TeamPCP (March 2026) — Starting from a single stolen credential, this group compromised Trivy, Checkmarx KICS, LiteLLM (95M+ monthly downloads), and the Telnyx SDK in eight days. Each package was injected with credential harvesters targeting AWS, GCP, Azure, Kubernetes secrets, and SSH keys. A new target fell every one to three days.

Why Traditional Security Can't See This

These attacks don't use malware. They use words. AI models cannot distinguish between content to process and instructions to execute — and that architectural reality cannot be patched. The attack payload is natural language hidden in emails, documents, tool metadata, and config files. Your antivirus, firewall, and DLP rules were not built for this.

What Leadership Must Do

Before deploying AI tools: Audit existing permissions. AI amplifies permission debt — data that was practically invisible to humans becomes instantly reachable to AI agents.

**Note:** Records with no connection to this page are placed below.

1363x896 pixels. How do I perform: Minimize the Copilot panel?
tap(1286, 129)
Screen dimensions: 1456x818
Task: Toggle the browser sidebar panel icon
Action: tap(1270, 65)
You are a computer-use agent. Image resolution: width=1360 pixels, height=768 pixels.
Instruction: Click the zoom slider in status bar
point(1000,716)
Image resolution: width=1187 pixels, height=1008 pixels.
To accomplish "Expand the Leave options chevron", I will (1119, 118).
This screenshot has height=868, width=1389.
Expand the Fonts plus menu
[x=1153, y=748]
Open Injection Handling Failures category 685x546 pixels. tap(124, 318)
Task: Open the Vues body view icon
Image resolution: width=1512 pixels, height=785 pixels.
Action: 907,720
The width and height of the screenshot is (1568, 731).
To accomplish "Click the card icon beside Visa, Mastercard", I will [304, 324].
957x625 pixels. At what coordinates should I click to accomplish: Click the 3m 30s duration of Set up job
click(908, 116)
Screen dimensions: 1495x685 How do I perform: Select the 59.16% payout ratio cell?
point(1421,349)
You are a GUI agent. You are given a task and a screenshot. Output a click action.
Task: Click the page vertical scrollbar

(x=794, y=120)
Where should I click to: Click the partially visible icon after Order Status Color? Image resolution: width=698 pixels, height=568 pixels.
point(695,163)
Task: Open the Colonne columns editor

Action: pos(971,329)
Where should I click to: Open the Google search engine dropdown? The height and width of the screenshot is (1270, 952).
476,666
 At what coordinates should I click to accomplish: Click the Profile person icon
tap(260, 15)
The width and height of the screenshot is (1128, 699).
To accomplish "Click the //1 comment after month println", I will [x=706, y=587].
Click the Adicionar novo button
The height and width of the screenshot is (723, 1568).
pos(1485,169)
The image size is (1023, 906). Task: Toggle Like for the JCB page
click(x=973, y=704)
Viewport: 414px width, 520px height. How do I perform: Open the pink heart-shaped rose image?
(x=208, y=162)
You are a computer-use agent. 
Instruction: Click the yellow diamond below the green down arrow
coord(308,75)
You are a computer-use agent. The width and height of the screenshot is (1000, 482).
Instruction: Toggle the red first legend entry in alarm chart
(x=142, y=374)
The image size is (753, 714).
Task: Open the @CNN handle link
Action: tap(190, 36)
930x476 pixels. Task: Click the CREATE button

Before trusting AI integrations: Vet every MCP server, Skill, and connector. Read the code. Pin versions. Treat them as privileged components, not utilities.

After deployment: Log all AI agent traffic. Build behavioural baselines. Require human approval for sensitive actions. Integrate AI monitoring into your SIEM.

Always: Accept that prompt injection is the #1 risk in the OWASP LLM Top 10, with attack success rates exceeding 85% against current defences. There is no silver bullet — only layered defence and continuous vigilance.

The Bottom Line

Malicious AI tools are already circulating in public registries. Zero-click email attacks against enterprise Copilots have already been demonstrated. AI supply chain campaigns are already hitting production infrastructure.